L’Espagne vit alors des heures sombres. Après une succession de crises, un général, Miguel Primo de Rivera a pris le pouvoir, « à l’espagnole », par un pronunciamento initié le 13 septembre 1923 à Barcelone. Comme hier les légions romaines acclamaient « leur » empereur, l’armée espagnole s’est « prononcée » ; le politique est prié de s’y conformer. Sauf que le roi Alphonse XIII s’est également « prononcé » en faveur du militaire. Les Cortès sont dissoutes, et le général promit naturellement de « régénérer » l’Espagne.
La colossale défaite coloniale subie à Anoual par l’armée espagnole face aux Marocains conduits par Abdelkrim (10 000 morts, 700 prisonniers…) a fait plier sans coup férir une société espagnole très fragmentée. C’est un directoire militaire qui exerce désormais le pouvoir, tandis que le nouveau César, inspiré par le régime mussolinien, entreprend de réformer le pays en muselant les oppositions.
Parmi les opposants bâillonnés figure un nom célèbre : Miguel de Unamuno, qui n’a jamais caché ses critiques envers le roi et préside la républicaine Ligue des Droits de l'Homme espagnole. Par une lettre rendue publique dont le contenu avait galvanisé les adversaires du régime militaire, l’intellectuel fut déporté – c’est-à-dire éloigné et assigné à résidence – sur l’île inhospitalière de Fuerteventura, comme le résumait Les Cahiers des droits de l’Homme à ses lecteurs :
« L’île de Fuerte-Ventura où est exilé le maître Unamuno, est une petite île des Canaries d’un climat suave en apparence, mais en réalité fort malsain.
Les fièvres typhoïdes et le paludisme y règnent constamment. Les indigènes eux-mêmes s’expatrient et ne peuvent y vivre […]
Il n’y a pas d’eau potable, car il n’y pleut jamais depuis nombre d’années et l’on y manque des objets les plus élémentaires. M. de Unamuno a près de soixante ans, il y a lieu de craindre qu’un exil, s’il se prolonge, ne lui coûte la vie. »
Unamuno n’a pas été le seul banni par décret. Rodrigo Soriano, journaliste, critique d’art et socialiste réputé, le suit dans son exil insulaire. Paris-Soir le décrit comme « quelque chose comme un Rochefort espagnol ».

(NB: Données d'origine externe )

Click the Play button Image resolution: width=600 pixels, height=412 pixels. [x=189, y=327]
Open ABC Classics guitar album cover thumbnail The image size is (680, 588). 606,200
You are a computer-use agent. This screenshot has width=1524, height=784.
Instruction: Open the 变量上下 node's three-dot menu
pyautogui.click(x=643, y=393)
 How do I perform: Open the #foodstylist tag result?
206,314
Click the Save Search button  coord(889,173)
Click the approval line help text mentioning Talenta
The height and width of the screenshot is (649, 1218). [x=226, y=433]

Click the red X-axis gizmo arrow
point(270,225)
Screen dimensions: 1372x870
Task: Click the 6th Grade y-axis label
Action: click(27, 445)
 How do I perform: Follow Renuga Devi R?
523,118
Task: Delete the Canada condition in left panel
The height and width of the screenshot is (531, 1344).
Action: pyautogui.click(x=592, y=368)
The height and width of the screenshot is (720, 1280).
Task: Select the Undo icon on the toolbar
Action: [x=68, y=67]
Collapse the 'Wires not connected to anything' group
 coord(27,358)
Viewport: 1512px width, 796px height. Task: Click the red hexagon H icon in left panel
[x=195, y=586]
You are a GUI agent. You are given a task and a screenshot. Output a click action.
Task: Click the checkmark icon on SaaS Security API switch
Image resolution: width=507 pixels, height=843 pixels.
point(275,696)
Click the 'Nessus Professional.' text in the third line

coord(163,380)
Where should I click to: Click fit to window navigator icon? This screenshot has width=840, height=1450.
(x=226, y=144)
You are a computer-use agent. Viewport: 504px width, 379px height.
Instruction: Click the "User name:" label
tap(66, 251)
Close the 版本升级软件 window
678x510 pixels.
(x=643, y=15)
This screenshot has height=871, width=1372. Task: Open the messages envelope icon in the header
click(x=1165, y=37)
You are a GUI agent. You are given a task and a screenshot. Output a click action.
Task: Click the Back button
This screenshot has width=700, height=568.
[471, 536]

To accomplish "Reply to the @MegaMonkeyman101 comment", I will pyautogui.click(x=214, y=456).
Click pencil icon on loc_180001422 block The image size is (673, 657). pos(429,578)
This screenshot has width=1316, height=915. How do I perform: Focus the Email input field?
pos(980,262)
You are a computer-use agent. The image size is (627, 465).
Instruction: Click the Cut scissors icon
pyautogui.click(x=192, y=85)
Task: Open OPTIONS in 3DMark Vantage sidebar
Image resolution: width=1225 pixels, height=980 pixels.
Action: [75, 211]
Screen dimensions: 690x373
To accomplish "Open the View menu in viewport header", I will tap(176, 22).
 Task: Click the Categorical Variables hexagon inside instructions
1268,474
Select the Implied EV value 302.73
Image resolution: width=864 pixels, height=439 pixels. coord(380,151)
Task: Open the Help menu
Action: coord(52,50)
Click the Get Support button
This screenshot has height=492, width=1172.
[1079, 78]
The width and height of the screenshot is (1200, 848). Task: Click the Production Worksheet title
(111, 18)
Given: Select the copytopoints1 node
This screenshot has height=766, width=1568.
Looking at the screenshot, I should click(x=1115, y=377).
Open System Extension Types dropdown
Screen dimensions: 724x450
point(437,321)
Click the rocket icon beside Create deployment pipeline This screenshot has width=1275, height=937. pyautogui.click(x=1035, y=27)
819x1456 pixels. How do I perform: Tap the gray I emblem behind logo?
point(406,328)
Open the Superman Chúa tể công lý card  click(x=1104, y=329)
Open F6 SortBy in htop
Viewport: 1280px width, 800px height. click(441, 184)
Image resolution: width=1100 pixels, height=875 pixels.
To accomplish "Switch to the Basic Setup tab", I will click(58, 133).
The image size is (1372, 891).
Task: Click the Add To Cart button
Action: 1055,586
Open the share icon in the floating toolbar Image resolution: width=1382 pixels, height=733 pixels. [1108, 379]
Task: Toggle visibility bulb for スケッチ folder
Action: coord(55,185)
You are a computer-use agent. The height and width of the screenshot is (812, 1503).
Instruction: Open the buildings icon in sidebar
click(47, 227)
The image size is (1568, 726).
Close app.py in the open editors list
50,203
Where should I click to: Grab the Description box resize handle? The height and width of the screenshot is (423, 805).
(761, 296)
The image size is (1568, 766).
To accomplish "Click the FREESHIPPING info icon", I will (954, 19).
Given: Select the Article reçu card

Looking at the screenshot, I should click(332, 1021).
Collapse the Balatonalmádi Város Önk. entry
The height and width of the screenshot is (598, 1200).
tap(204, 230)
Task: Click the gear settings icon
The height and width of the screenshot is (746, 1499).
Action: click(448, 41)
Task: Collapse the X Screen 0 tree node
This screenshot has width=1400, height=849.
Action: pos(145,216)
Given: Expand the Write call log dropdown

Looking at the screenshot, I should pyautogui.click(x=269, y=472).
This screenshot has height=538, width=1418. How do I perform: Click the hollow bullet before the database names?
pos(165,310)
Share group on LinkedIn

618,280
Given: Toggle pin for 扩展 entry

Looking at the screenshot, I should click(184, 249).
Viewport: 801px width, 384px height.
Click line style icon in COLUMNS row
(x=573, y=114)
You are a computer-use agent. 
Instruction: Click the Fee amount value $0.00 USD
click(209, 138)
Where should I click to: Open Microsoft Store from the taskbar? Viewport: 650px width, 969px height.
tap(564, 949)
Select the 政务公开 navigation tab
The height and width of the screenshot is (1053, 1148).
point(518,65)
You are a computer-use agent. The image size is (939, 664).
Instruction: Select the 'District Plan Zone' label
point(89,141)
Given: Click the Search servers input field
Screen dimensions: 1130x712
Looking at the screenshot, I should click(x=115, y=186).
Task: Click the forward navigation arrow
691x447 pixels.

A l’instar d’autres titres, Paris-Soir reproduit dans ses colonnes la fameuse lettre d’Unamuno adressée à un journal argentin, qui lui a valu les foudres royales. Et l’exilé de prendre le monde à témoin, dans une autre lettre publiée par L’Ère Nouvelle :
« Puerto Cabras de Fuerteventura.
Ils m'ont déporté en cette ile lointaine, assoiffée, sans me faire connaître la raison de cette mesure, sans instruction ni possibilité d’arbitrage, parce que je suis l'adversaire le plus irréductible de cette dictature imbécile dont le régime encanaille l'Espagne.
Qu’est-ce que cela signifie, sinon la revanche des germanophiles de 1917 […]. »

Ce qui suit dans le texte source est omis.